The company saw a drop of almost 14 per cent in its domestic game sales, with international software revenues down 15 per cent for the quarter ending November 27, 2010.
The dip was blamed on slowing hardware sales for Wii and PS3, which had previously been running at an all time high. The disclosures took place in an investor call discussing the company's third-quarter earnings.
"The gaming sector lagged our expectations," CEO Brian Dunn told investors in the call. "We did not perform as well on some of the new game titles as we had expected, especially coming off a 20-month high in market share a year ago driven by Wii and PS3 hardware and title sales.
"We believe we are well positioned to grow this product segment because of our relationship with so many gaming enthusiasts. In the short term, we feel very good about the launch of the new gaming peripherals, Kinect and Move. We estimate that we have a number one market share in Kinect and Move, which already have had a positive impact in November.
Both Dunn and his executive vice president Mike Vitelli saw the pre-owned market as being the area which could turn around the sector's performance. The company began a game trade-in and pre-owned service earlier this year.
"We also continue to be excited our opportunities in used gaming, which is a lucrative market that we have just recently entered," said Dunn. "In general, the combination of technology innovations and improvements in our own value proposition leaves us optimistic that we're positioned to grow our share in the gaming business."

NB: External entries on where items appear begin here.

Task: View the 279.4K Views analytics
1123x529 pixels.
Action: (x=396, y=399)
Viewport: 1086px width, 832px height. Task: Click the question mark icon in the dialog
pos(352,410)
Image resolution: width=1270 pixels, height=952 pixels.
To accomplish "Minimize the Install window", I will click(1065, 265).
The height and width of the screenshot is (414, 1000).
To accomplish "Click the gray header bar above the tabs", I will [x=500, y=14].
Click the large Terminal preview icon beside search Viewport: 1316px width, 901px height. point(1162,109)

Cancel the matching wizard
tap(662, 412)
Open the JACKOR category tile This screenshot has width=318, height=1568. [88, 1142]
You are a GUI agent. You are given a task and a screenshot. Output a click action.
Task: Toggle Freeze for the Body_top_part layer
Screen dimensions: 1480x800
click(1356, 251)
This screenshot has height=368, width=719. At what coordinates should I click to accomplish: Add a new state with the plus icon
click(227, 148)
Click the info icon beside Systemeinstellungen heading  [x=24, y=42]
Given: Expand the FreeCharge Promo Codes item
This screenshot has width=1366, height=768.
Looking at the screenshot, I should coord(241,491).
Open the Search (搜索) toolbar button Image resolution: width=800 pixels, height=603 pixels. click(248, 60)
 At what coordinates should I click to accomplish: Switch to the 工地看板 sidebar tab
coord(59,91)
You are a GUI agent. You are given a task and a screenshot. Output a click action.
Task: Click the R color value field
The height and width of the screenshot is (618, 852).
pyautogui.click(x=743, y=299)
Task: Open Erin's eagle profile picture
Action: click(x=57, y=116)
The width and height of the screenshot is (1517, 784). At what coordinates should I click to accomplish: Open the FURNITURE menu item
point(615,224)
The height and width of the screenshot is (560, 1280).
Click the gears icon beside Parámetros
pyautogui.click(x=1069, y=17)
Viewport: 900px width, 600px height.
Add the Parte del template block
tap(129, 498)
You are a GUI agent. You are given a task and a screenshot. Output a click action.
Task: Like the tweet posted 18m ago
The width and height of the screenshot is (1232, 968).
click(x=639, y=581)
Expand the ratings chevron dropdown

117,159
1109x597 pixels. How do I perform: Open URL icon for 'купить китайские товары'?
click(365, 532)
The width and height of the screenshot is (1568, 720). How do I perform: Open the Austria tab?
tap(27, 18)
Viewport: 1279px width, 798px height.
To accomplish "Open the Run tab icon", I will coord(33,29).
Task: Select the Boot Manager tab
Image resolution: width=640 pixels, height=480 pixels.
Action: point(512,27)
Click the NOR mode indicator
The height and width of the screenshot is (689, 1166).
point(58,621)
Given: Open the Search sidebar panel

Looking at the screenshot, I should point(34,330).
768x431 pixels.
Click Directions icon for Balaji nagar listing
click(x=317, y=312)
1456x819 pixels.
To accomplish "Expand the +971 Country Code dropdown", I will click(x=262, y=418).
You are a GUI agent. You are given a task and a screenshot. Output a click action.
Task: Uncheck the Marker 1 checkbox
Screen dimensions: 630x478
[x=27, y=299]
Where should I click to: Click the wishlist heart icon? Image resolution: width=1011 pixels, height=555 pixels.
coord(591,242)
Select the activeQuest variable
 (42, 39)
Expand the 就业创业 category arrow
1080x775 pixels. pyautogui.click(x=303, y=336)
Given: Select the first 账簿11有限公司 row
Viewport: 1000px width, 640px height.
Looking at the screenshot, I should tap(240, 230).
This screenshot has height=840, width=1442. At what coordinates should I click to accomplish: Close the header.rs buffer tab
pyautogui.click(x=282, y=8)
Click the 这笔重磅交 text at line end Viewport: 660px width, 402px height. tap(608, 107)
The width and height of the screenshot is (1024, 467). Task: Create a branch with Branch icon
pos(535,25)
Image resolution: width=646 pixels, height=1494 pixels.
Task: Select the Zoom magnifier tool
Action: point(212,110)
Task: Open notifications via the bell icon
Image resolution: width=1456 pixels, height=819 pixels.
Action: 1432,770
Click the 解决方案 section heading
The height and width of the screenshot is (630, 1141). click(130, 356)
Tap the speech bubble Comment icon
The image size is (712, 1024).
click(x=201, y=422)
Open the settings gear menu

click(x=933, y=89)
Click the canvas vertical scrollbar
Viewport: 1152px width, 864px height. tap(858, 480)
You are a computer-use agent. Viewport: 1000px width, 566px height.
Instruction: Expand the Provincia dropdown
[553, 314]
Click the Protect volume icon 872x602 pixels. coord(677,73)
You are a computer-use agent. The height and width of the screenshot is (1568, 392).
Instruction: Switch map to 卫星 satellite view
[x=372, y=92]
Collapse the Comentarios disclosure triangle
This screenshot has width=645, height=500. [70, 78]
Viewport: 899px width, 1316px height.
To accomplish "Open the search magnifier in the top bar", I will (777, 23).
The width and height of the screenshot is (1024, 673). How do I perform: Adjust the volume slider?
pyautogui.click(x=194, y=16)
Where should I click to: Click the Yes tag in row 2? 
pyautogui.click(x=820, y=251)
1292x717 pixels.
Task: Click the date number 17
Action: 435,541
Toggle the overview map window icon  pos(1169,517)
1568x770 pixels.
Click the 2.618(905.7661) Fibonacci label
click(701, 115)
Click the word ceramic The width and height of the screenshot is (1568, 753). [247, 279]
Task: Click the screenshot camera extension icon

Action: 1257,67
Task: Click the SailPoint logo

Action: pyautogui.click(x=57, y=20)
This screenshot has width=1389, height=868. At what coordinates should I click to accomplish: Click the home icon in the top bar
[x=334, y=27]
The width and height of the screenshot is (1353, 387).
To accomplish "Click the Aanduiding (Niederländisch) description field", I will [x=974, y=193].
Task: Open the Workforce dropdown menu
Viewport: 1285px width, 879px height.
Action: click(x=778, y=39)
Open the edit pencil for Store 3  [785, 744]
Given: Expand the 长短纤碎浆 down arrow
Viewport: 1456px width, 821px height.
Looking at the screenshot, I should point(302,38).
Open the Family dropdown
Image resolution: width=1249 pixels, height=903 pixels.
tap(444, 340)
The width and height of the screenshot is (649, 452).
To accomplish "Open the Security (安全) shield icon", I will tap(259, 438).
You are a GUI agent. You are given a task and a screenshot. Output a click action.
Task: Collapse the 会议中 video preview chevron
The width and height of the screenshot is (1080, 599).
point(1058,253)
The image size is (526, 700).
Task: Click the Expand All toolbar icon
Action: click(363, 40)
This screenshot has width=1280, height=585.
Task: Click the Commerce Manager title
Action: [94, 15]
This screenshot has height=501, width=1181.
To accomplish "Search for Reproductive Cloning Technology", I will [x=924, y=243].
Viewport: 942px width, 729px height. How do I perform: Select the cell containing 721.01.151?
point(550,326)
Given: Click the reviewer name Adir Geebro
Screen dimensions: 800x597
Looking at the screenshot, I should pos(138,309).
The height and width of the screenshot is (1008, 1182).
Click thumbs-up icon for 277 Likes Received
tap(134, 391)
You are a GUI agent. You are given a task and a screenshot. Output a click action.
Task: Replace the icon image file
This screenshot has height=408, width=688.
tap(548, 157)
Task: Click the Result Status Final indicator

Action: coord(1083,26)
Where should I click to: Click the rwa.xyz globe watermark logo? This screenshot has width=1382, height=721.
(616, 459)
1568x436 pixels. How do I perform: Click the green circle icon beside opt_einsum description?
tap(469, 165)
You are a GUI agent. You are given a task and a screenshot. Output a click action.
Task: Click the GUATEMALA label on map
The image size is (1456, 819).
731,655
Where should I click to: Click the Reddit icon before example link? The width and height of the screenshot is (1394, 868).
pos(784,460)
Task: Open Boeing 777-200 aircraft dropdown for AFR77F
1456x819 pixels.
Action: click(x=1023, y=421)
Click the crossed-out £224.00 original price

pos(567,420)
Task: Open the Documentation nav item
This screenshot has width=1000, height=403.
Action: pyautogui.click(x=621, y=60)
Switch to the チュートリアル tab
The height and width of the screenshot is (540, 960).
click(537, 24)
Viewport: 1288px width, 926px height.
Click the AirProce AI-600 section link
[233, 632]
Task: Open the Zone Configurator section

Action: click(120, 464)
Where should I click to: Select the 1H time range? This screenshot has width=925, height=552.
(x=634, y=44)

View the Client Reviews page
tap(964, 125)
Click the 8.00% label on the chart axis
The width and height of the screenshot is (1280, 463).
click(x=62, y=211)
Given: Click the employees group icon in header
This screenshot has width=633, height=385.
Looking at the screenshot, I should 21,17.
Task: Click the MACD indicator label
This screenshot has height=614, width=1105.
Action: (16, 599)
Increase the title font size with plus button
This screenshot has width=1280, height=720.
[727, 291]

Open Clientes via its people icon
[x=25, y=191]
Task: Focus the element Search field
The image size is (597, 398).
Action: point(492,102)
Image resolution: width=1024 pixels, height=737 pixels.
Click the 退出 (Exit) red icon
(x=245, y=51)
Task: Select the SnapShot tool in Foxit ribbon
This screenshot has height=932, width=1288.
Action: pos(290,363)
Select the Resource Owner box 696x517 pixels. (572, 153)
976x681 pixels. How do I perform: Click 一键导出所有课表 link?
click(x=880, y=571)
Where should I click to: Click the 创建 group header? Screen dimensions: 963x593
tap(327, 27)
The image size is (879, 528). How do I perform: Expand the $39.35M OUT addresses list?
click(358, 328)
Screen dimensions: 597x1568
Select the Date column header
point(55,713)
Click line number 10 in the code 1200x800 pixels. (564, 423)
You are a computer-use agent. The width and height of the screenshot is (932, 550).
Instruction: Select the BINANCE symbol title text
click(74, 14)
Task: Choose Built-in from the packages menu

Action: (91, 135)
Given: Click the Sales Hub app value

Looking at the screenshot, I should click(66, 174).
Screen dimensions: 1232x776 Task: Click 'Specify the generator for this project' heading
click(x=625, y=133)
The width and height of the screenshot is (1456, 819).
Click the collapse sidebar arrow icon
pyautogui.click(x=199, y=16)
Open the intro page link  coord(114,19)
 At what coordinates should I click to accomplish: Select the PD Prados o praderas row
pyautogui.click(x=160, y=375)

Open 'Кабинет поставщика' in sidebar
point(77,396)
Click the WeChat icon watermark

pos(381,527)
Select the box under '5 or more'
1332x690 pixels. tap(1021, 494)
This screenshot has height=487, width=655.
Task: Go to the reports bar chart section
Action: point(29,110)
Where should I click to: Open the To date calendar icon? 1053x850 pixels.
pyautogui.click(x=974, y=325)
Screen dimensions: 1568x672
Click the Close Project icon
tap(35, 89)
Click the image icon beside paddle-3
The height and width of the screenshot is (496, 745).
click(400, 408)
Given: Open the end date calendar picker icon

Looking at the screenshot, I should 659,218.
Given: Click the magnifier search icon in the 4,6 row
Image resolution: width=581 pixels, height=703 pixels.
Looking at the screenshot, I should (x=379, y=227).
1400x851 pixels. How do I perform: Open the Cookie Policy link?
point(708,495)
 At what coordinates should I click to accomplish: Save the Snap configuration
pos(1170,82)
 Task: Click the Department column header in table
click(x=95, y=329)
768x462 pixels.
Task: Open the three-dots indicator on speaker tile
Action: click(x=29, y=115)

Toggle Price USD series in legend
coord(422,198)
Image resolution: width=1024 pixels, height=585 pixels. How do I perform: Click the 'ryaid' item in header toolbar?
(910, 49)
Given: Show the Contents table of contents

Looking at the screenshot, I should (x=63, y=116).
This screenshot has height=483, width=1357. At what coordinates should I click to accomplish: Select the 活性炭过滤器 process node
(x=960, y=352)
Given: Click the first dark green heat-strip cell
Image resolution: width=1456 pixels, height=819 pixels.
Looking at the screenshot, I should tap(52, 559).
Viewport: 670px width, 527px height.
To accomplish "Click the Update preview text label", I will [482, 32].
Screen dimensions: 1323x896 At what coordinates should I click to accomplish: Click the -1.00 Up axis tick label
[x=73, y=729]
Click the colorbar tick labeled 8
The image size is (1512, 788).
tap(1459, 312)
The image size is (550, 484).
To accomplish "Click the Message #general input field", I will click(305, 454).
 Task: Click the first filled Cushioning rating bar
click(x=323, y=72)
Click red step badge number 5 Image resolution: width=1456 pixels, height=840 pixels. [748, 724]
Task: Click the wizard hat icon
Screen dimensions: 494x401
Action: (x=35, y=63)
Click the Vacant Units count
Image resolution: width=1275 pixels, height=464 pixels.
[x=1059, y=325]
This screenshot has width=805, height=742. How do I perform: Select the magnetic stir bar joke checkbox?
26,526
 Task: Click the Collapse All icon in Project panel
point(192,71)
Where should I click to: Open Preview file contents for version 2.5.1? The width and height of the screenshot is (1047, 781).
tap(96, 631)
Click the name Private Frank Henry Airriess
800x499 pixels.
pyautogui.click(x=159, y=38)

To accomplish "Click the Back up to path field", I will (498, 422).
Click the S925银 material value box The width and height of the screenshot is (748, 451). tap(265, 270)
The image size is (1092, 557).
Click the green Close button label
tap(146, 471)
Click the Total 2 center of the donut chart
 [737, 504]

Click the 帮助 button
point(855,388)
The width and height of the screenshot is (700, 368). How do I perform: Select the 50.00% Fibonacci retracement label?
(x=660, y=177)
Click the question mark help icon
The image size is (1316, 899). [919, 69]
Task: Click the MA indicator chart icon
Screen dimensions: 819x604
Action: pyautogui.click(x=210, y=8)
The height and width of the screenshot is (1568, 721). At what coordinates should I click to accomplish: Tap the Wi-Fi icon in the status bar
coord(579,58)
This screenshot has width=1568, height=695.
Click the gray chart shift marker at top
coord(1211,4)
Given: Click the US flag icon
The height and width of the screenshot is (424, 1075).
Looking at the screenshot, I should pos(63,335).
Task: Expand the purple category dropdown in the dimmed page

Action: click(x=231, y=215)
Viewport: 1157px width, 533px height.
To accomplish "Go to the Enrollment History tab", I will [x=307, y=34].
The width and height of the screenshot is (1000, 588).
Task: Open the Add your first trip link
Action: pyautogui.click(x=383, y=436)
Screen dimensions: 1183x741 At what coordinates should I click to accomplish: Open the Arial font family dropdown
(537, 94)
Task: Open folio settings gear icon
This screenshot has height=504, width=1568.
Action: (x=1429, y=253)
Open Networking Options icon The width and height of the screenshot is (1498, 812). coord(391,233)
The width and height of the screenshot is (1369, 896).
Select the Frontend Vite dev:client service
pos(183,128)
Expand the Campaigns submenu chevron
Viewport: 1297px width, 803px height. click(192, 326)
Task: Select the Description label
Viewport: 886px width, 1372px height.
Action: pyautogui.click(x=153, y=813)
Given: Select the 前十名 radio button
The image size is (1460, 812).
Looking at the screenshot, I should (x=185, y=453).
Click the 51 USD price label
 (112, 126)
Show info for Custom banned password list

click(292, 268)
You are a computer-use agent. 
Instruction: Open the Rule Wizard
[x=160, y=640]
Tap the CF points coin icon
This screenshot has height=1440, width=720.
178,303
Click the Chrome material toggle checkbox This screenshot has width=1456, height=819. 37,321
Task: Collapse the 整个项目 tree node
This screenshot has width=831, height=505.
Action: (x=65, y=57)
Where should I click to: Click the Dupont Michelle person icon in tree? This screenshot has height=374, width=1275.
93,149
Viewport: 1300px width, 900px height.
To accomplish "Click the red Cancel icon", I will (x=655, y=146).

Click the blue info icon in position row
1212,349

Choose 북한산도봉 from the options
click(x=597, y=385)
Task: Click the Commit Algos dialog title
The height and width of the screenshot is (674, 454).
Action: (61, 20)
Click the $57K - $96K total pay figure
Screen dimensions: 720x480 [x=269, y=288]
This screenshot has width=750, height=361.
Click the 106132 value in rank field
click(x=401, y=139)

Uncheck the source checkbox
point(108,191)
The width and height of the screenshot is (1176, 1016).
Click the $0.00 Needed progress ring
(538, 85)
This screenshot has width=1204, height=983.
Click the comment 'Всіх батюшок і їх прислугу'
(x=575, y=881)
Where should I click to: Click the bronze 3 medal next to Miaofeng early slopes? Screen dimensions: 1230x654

Later in the call, Vitelli responded to a question about the reasons behind the dip in performance.
"We've just started what we're doing with trade-in and used games. We're very pleased with the reaction that we're getting in the about 800 stores that it's in. And the stores where we actually have trade-in counters inside the gaming department, which is a few hundred, the exchange rate is much, much higher than the stores that don't have it, so that's something we're going to continue to expand. So we're pleased with that and getting us into that part of the business that we virtually have zero in today.
"As far as gaming in the third quarter, our hardware was good; our software was softer than we would have liked, and that's basically because of the titles that were launched in that time. Last year at this time we were into a lot of Wii business and that kind of family category where we did strong in.
"We were lapping that against titles that were much more core gamer, which is the share and the business that we're trying to go after with the trade-in and used. So that's what happened in it, but we're optimistic and very aggressive in what we're doing in that space going forward."